- [Quoted passage]:

++++++++++

The motto of law enforcement has long been “Protect and Serve.” However, to continue to perform their critical role in ensuring public safety, officers must also be protected. Their training, education, and equipment all serve as important components of keeping them safe.
In spite the efforts made toward ensuring officer safety, however, a nationwide average of 167 law enforcement members have been killed annually over the past decade, according to the National Law Enforcement Officers Memorial Fund (NLEOMF). The leading cause of death in the past decade was gunshot, except in 2003, when that number was exceeded by the number of auto accidents.
While many of the dangers of law enforcement may be difficult to prevent, the wearing of body armor offers a critical opportunity for officers to improve their odds of surviving a firearms attack. According to the FBI’s, Law Enforcement Officers Killed and Assaulted (LEOKA), the relative risk of fatality for officers who did not wear body armor was 14 times greater than those who did.
Furthermore, the effectiveness of wearing body armor is confirmed by the more than 3,000 members of the IACP / DuPont Kevlar’s Survivors’ Club, each of whom has survived deadly attacks and impacts, both ballistic and non-ballistic, with the protection of his body armor. Required By Policy
While many departments still do not require their officers to wear body armor, the number of those that do is increasing. According to the BJS report, Police Departments in Large Cities 1990-2000, the percentage of police departments in cities with populations over 250,000 requiring all of its patrol officers to wear body armor rose from 21% to 48% over that decade. During this same time period, the percentage of departments that required at least some patrol officers to wear armor increased from 31% to 69%. Another BJS report, Sheriff’s Offices, 2003, indicated that, in that year, 76% of officers were employed by a department that had a body armor requirement for at least some officers. That percentage was up from 30% in 1990.

++++++++++

- [Data section]:

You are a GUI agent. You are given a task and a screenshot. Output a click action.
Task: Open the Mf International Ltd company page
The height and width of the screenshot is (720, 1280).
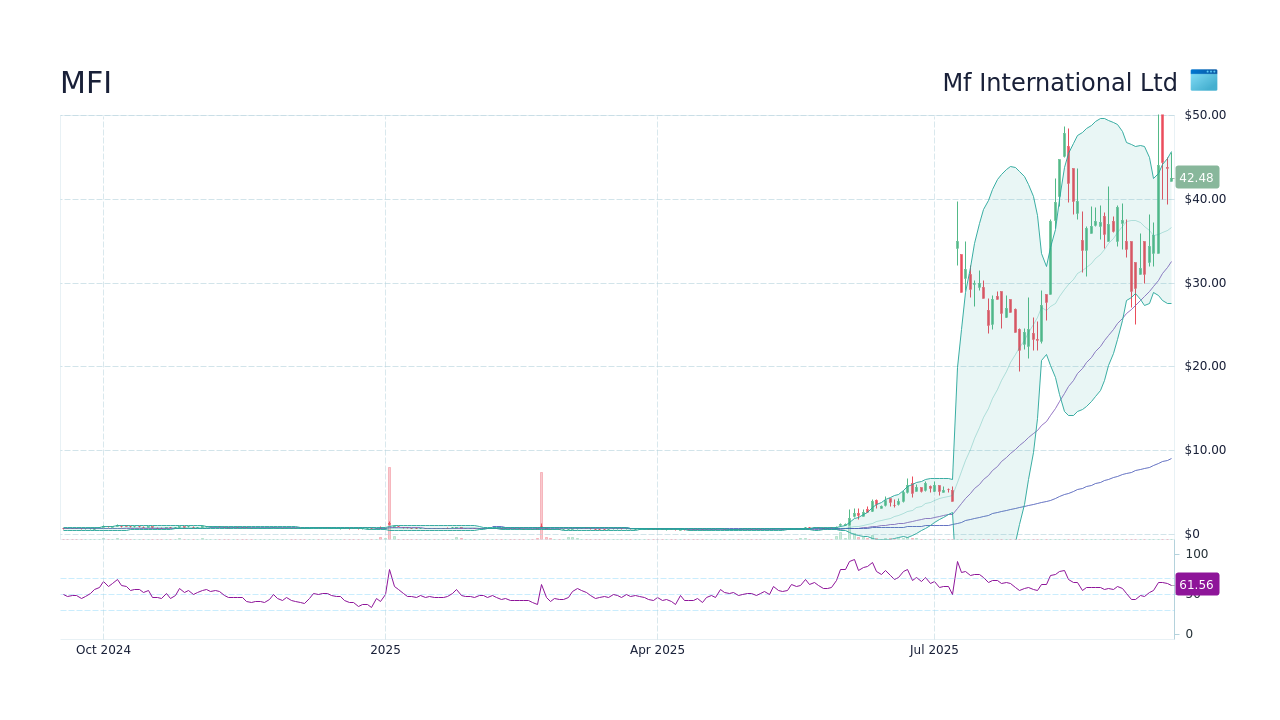tap(1060, 82)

++++++++++

- [What to work on]:
Carry on the passage about police body armor past its last sentence. Nothing in the listing matters here.

- [Reply]:
Despite an increasing trend in wearing body armor, however, tragic cases continue where police officers not wearing body armor were killed in the line of duty. According to the 2006 LEOKA, only 26 of the 46 officers who were killed with firearms that year were wearing body armor. The 26 who died while wearing vests suffered wounds to other areas of the body, such as the head or the neck, or the bullets circumvented the protective armor. The remaining 20 were not wearing body armor. Body Armor: Con
A number of excuses exist for not wearing body armor. One is the perception that wearing armor may be uncomfortable or inconvenient. Some officers use the excuse of discomfort from the extra heat generated as a result of wearing an additional layer. Likewise, the excuse of discomfort from a poorly fitted or designed vest is used by some to avoid donning their armor. Those who may be required to wear armor containing rifle plates may decline to do so as the extra weight may cause them to become more readily fatigued. The inconvenience of having one’s movements restricted by wearing a vest or experiencing difficulty in concealing it may seem like sufficient justifications to avoid wearing body armor. http://www.nationalcops.org
The cost of body armor may also be a prohibitive factor for many. While many departments shoulder the burden of the cost of protective gear, others that face budget shortfalls may leave that financial responsibility to the officer. For those departments that fund protective gear for their officers, the expenditure can be both a significant one (with the cost of protective vests between $500 to $1,000) and an ongoing one, due to the fact that vests must be tested and/or replaced on a regular basis.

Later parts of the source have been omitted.